BRD’s vision is a sustainable Afghan society. Accordingly, the organisation pursues four key programmes fostering human rights, civil society, government, and the local economy, while capacity building is the central theme across all of the programmes.
A major part of BRD’s strategy is to work in collaboration with the local community, partners, international and local subject matter experts and volunteers.
BRD’s approach is “rights-based”, i.e. normatively based on international human rights standards and operationally directed to promoting and protecting human rights, acknowledging that poverty most often stems from the denial of human rights through discrimination, marginalization or unequal access to education, health or resources and those living in poverty are often more easily subjected to further human rights violations.
In order to raise the level of accountability in the development process, BRD identifies claim-holders (and their entitlements) and duty-holders (and their obligations).
At the centre of BRD’s efforts lies the individual and its’ rights, hence focussing on beneficiaries as the owner o rights and directors of development.

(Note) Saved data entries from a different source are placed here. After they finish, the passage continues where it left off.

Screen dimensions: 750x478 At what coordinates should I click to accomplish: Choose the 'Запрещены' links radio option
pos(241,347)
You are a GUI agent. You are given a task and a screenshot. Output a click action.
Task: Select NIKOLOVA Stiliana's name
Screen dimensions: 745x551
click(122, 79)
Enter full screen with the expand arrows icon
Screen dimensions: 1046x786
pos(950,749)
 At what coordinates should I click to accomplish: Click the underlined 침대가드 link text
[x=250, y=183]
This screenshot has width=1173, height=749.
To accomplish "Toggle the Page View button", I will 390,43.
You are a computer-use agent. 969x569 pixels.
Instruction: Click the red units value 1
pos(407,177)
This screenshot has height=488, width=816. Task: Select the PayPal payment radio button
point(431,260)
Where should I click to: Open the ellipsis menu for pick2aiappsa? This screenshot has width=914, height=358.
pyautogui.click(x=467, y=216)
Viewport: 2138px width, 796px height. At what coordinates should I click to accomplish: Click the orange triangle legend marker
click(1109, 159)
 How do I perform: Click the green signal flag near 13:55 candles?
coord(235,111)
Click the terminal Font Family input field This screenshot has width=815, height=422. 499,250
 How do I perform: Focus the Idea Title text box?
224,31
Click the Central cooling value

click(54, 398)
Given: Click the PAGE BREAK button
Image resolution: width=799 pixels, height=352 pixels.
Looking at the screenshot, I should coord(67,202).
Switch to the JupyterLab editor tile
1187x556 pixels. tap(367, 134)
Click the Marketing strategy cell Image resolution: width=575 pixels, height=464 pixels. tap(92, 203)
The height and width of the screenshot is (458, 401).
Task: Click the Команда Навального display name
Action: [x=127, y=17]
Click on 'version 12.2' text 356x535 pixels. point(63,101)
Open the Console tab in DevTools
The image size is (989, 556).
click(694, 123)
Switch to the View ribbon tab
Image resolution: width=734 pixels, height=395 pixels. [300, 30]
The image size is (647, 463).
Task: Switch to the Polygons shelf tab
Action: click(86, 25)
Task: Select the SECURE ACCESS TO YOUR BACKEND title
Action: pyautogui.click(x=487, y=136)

The goal is to give people the power, capacities, capabilities and access needed to change their own lives, improve their own communities and influence their own destinies, with a particular focus on discrimination, equality, equity and vulnerable groups
Due to this approach, participation is essential for BRD’s programmes, ensuring a high degree of accessibility including access to development processes, institutions, information and redress or complaints mechanisms.
While BRD is seeking to empower local participants, they explicitly guard against simply reinforcing existing power imbalances between, for example, women and men, landowners and peasants, and workers and employers.